In the postcard, one musician on the far right looks directly into the camera. He cradles a small E-flat clarinet in his arm and the music part books are at his feet. When I was doing the research on Metlakatla, British Columbia, the Wikipedia entry had a list of its prominent people. One name was Benjamin A. Haldane, photographer with his own Wikipedia page which included his photograph.



Benjamin Haldane (18724 – 1941)
Source: Wikipedia
I feel certain it is the same man who looks at us from the band postcard. His full name was Benjamin Alfred Haldane (1874-1941). Born in Metlakatla, B.C., at age 13 he and his family went with Rev. Duncan on that long canoe trip to Alaska to establish Duncan's new Tsimshian community on Annette Island.

Despite a limited formal education, which Duncan restricted for the Tsimshian people under some notion of controlling them, B. A. Haldane found ways to learn new skills and became a successful merchant and grocer in Metlakatla. In the 1890s he became interested in cameras, and in 1899 opened his own photography studio which he operated until around 1910. His camera recorded the Tsimshian people and their life in Metlakatla during a time when their age-old Indian ways were evolving into modern 20th century customs. His photos might have been lost forever had they not been rescued from the trash dump in the 1990s. They are now considered a treasure of his Tsimshian people, and indeed of all the people of North America..    


Benjamin Haldane was also a talented musician who not only played in the Metlakatla band but became its leader too. In addition to the band, he performed as organist and choir master at the Metlakatla church.

Rev. William Duncan was a man with a vision who succeeded, arguably for better or worst, in changing a community in a very dramatic way. Today there are still troubling conflicts as Native people like the Tsimshian struggle between preserving their ancestral traditions and living with the complications of the 21st century. What I find interesting is how a simple postcard can contain not only the history of a place, a time, and a people too; but also tell the stories about two individuals who used music to change lives.


Calling Metlakatla a Nice little place, now seems a gross understatement.





This is my contribution to Sepia Saturday
where everyone loves puppies.






9 comments:

Wendy said...

Reverend Duncan's story really shines in this piece. His story is the stuff Hollywood loves -- why hasn't there been a movie?

Bob Scotney said...

Yorkshire is famous for its brass bands. How appropriate that the Rev Duncan did so much.

Little Nell said...

A story of something growing from small beginnings.Well done Rev Duncan

Helen Killeen Bauch McHargue said...

Nice sleuth work connecting the photo from the band to the photographer. Another great story.

La Nightingail said...

In the photo of the band playing outside in a circle, some of the women in the second circle appear to be holding instruments? One in particular has a drum. I wonder if Rev.
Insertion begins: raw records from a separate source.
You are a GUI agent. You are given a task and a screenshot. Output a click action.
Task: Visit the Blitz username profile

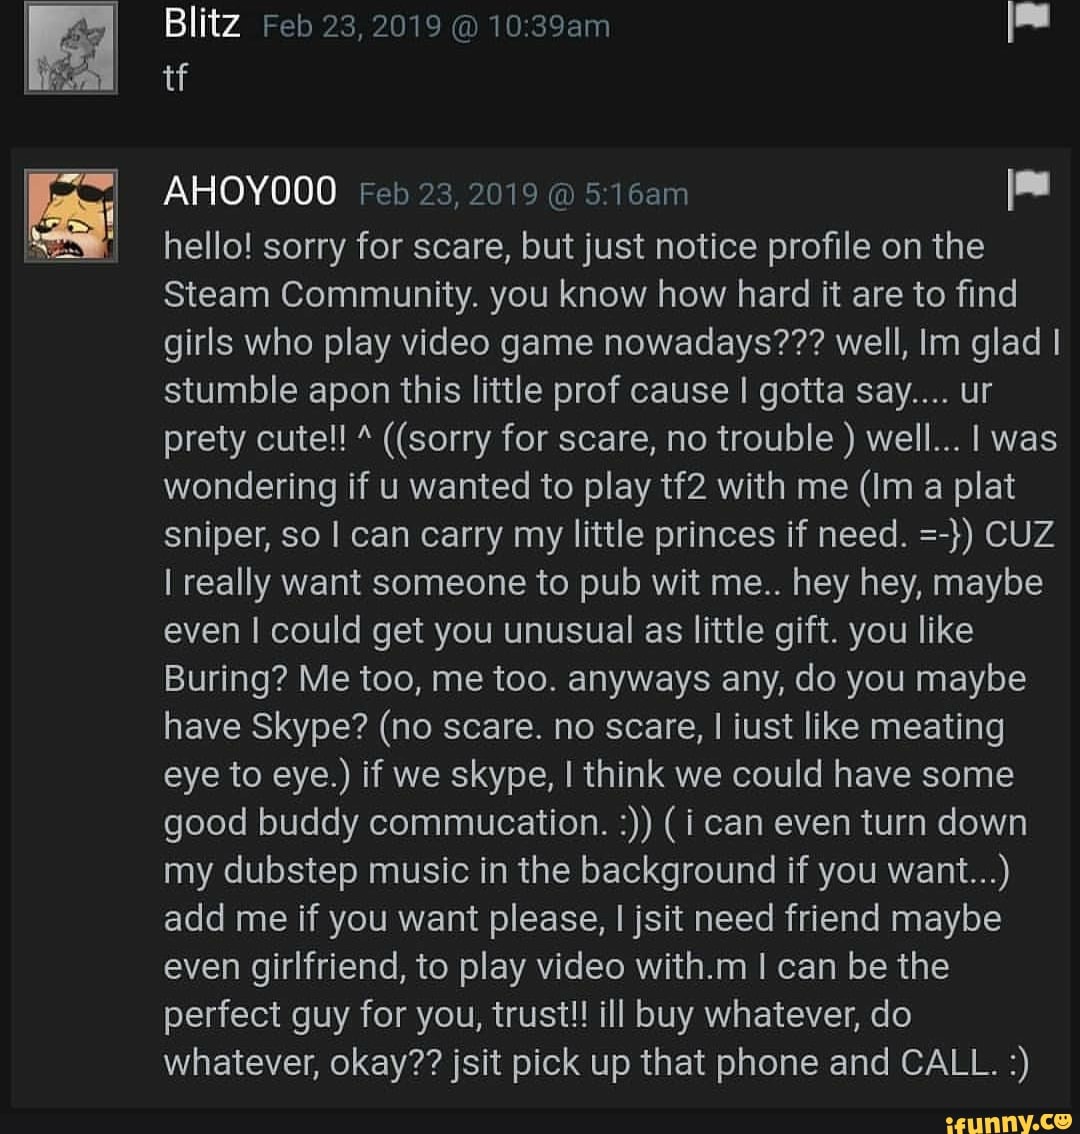pyautogui.click(x=202, y=25)
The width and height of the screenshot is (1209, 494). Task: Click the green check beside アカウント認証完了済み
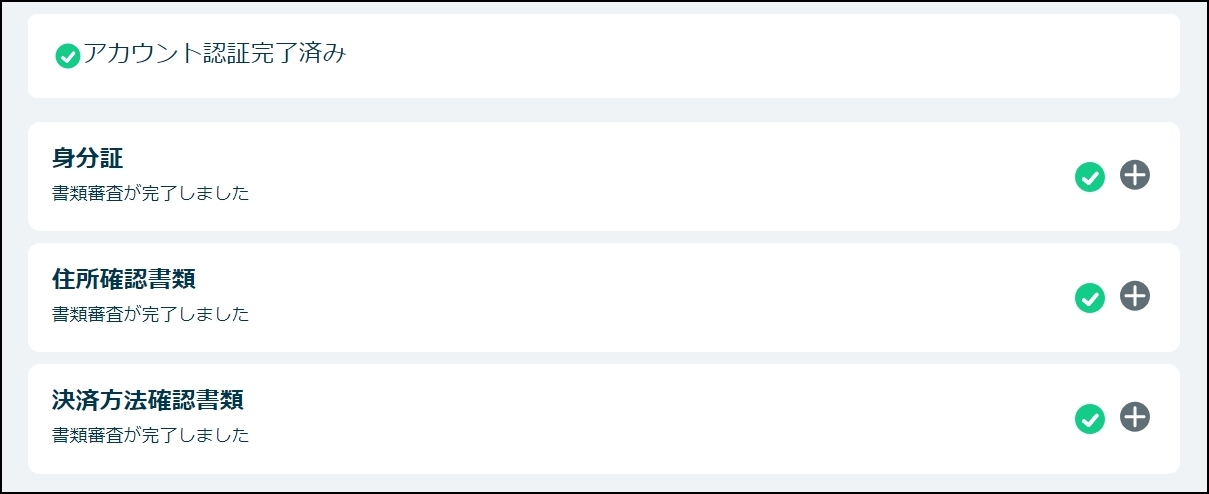(x=68, y=57)
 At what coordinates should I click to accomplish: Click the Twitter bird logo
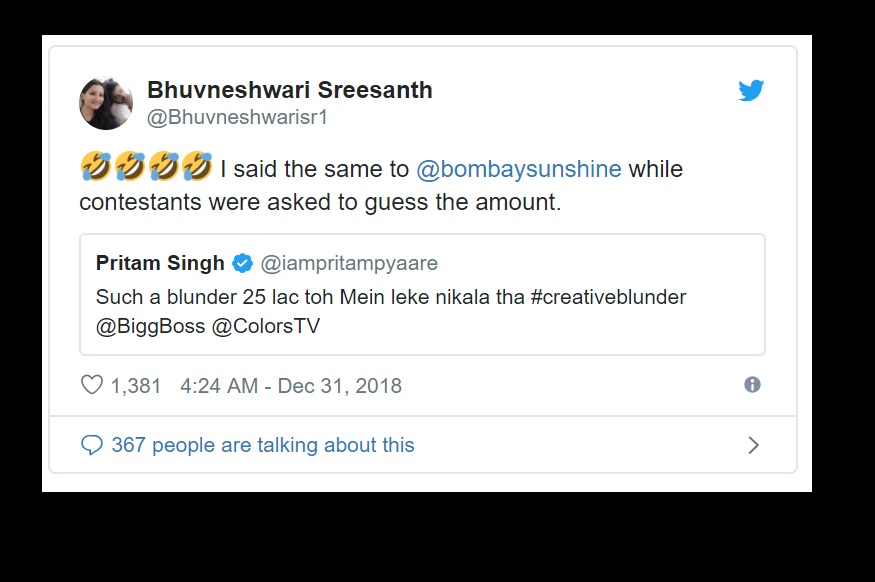[751, 91]
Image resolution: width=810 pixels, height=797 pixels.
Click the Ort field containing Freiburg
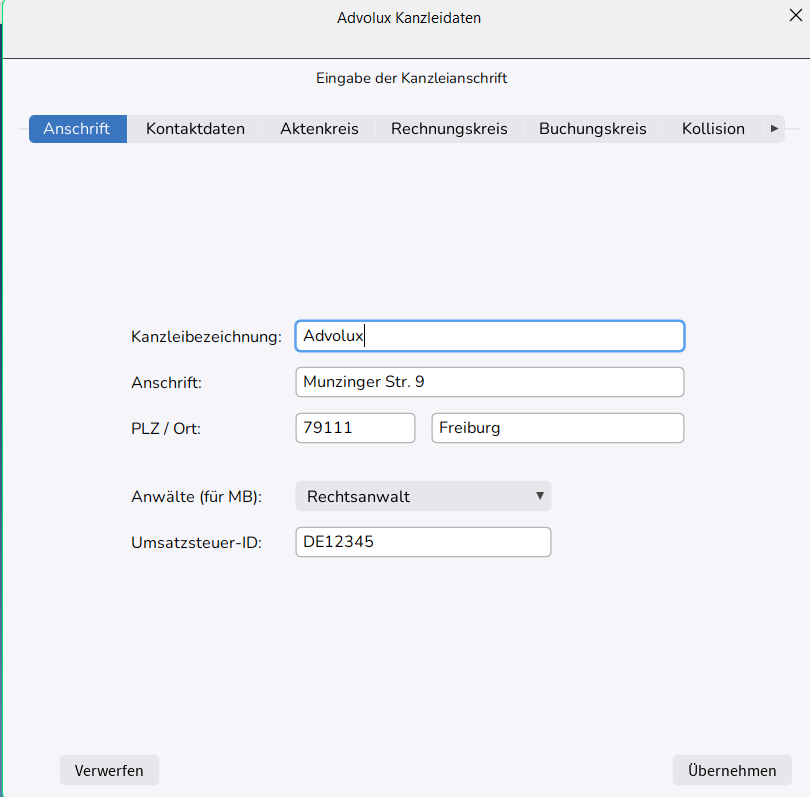[x=557, y=428]
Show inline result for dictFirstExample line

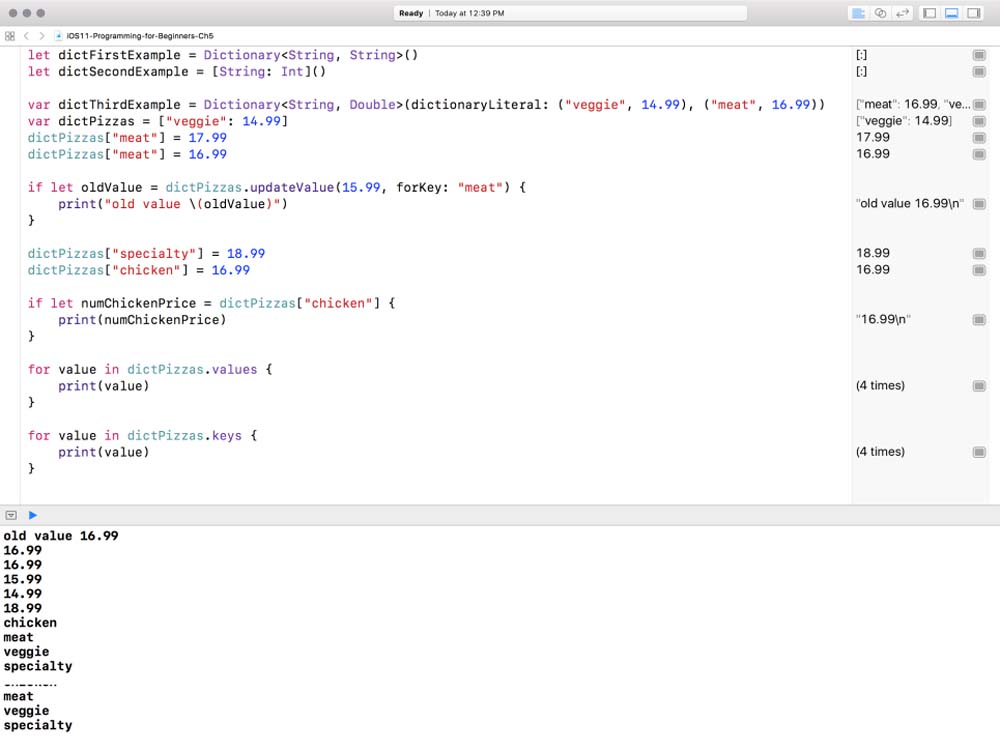point(979,55)
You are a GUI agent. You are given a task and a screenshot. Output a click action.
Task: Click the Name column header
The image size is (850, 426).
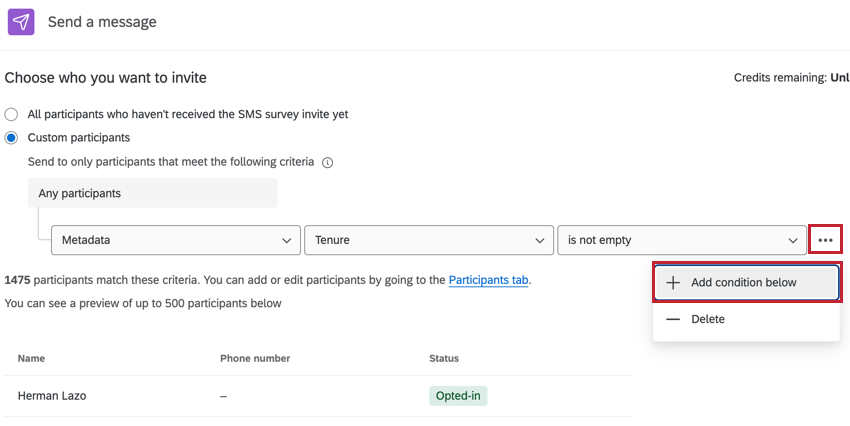31,358
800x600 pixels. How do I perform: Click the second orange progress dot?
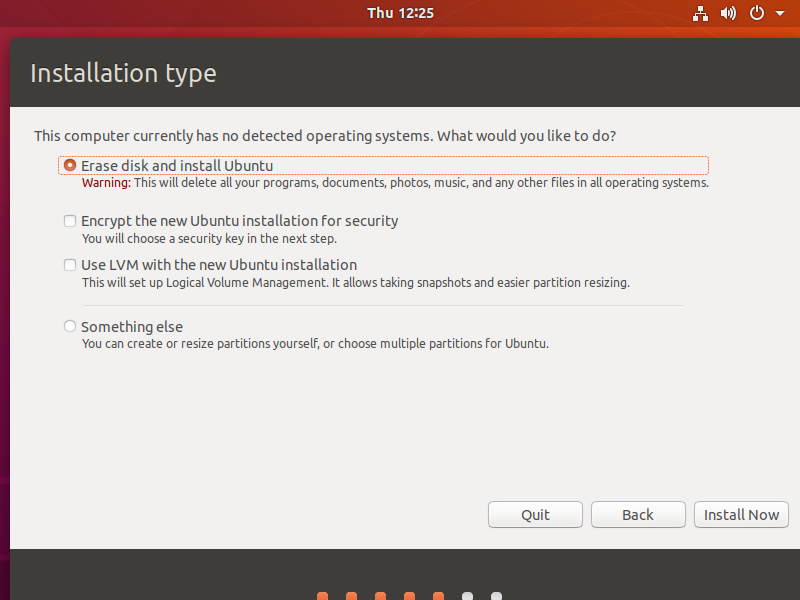point(351,597)
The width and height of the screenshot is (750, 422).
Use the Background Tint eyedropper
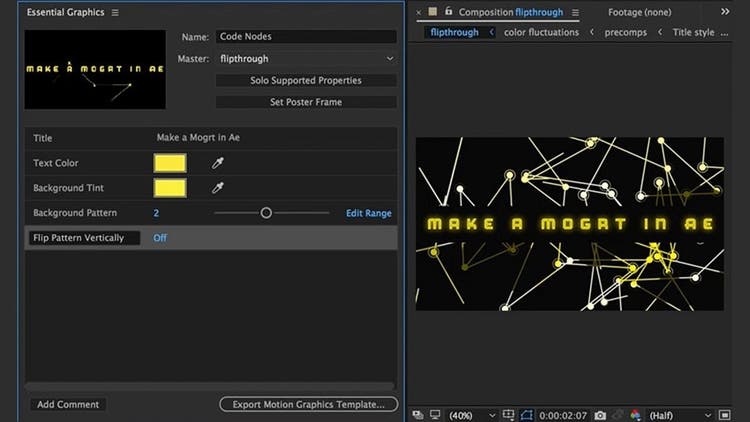pyautogui.click(x=217, y=188)
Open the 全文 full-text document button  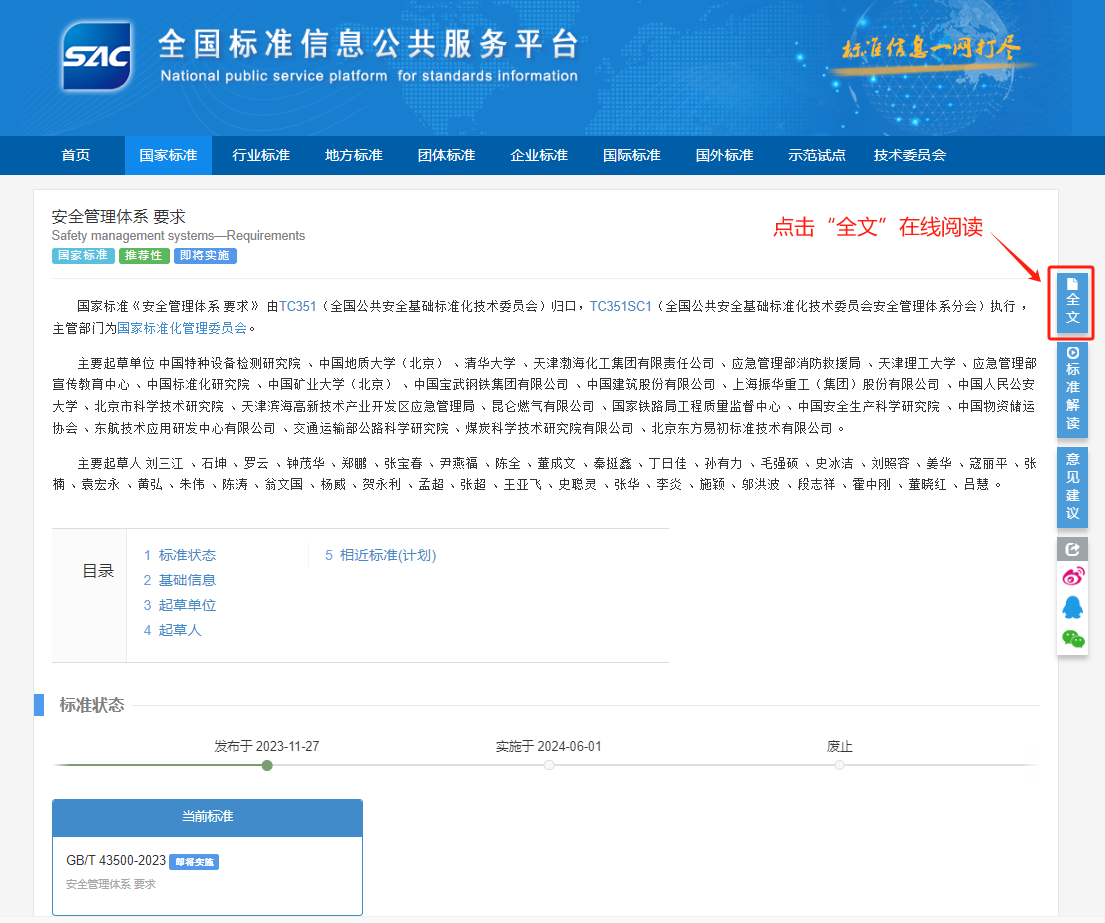pos(1072,303)
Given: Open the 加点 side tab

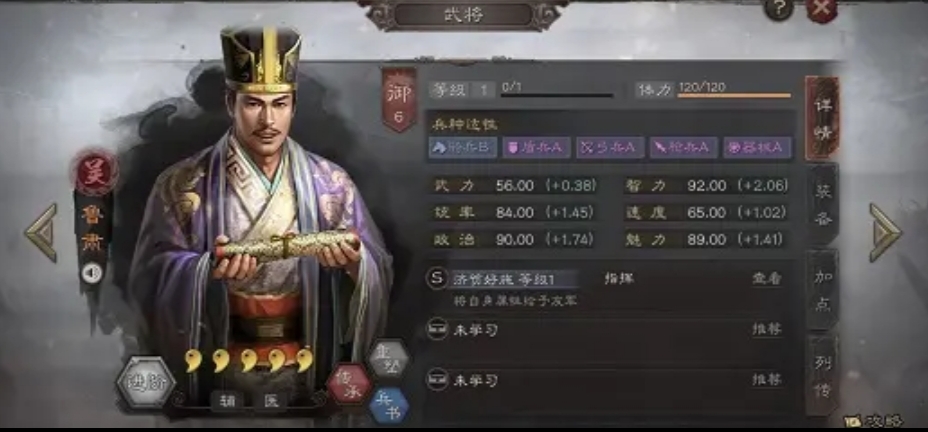Looking at the screenshot, I should coord(823,290).
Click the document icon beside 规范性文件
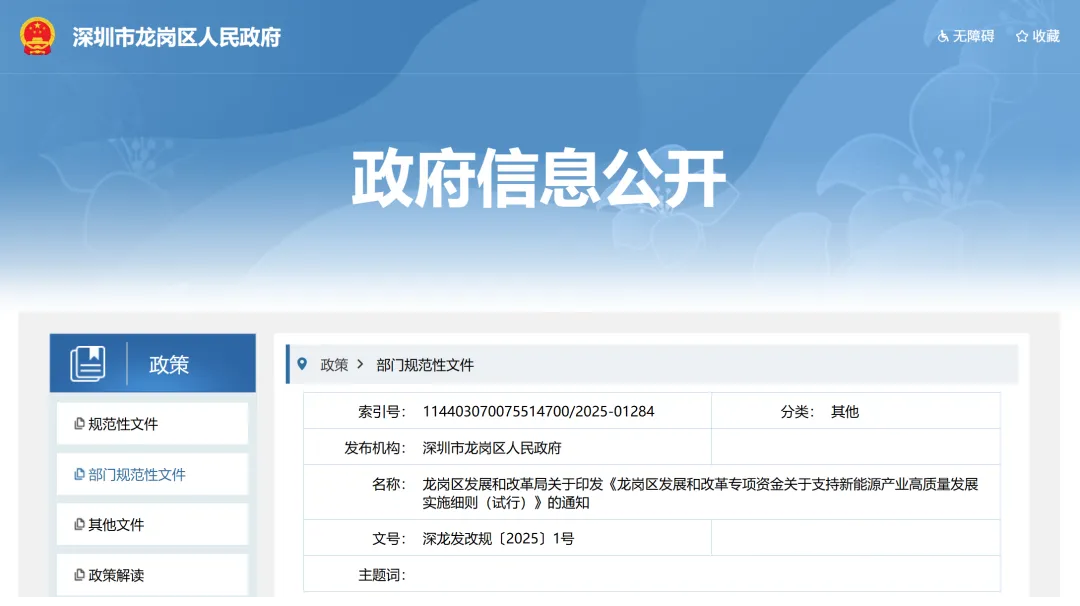This screenshot has height=606, width=1080. coord(79,424)
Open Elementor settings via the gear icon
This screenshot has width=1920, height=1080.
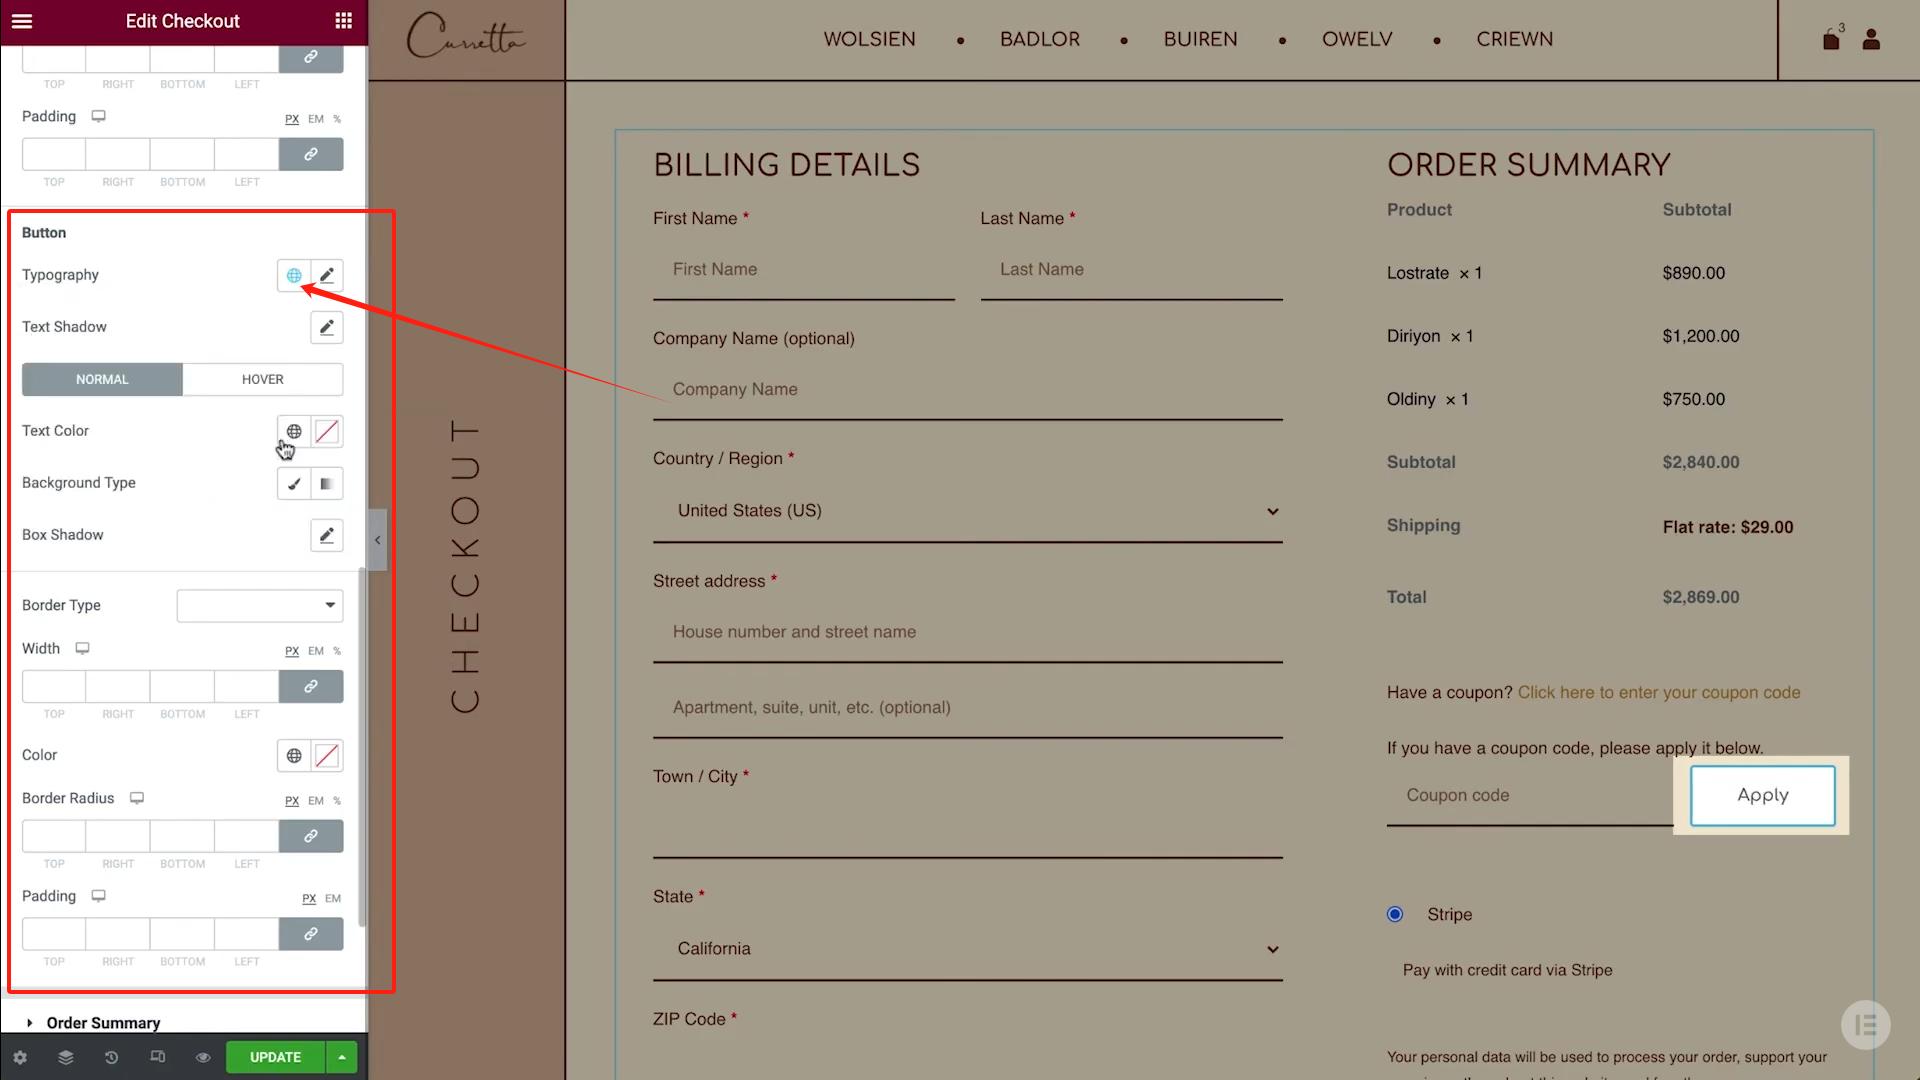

Duncan eventually created a women's musical group? That would have been nice. Singing in a circle is also a great idea as you can hear all the harmony.

Anonymous said...

He certainly helped create a prosperous community. Quite a feat for such an outpost. A fascinating story.

Barbara Rogers said...

You have certainly done great background gathering here, and I have to wonder where it all started? With the post card, or the book about the Rev. Duncan? Or the photographer? No matter, it is a well woven story.

21 Wits said...

Surely someday Wendy's thoughts may become reality. He'd be worthy of it. I'm always fascinated with photos and stories from Alaska too.

Unknown said...

B.A. Haldane was my Great Grandfather,I live here in Metlakatla,Alaska.